▶ [TASK GOAL]: Show the lines below that contain the string "agent".

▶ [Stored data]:

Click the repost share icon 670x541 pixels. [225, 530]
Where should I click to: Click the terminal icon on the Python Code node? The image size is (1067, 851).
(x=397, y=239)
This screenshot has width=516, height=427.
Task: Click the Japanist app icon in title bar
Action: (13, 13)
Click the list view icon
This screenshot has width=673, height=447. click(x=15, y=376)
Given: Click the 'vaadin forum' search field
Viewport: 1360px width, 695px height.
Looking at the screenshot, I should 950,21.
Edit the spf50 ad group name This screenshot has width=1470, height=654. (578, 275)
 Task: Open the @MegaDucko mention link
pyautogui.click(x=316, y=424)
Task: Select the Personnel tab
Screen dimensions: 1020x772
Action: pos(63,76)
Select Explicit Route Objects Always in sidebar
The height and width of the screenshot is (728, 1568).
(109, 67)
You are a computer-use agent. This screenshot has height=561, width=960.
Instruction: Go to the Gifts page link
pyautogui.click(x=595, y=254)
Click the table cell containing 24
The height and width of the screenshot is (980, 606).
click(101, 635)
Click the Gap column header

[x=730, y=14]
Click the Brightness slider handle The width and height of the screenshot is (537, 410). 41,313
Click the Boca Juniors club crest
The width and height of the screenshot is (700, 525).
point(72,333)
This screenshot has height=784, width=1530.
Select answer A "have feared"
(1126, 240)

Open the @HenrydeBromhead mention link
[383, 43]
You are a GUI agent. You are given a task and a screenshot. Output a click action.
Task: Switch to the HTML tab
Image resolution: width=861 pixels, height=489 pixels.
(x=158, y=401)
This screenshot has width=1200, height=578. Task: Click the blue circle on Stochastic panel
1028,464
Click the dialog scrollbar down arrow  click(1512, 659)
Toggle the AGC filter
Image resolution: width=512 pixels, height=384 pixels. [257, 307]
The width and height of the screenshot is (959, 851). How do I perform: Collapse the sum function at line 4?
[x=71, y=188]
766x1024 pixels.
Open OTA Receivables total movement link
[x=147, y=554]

▶ [RESULT FOR THIS TASK]:
You are a computer-use agent. This screenshot has height=561, width=960.
You are a GUI agent. You are given a task and a screenshot. Output a click action.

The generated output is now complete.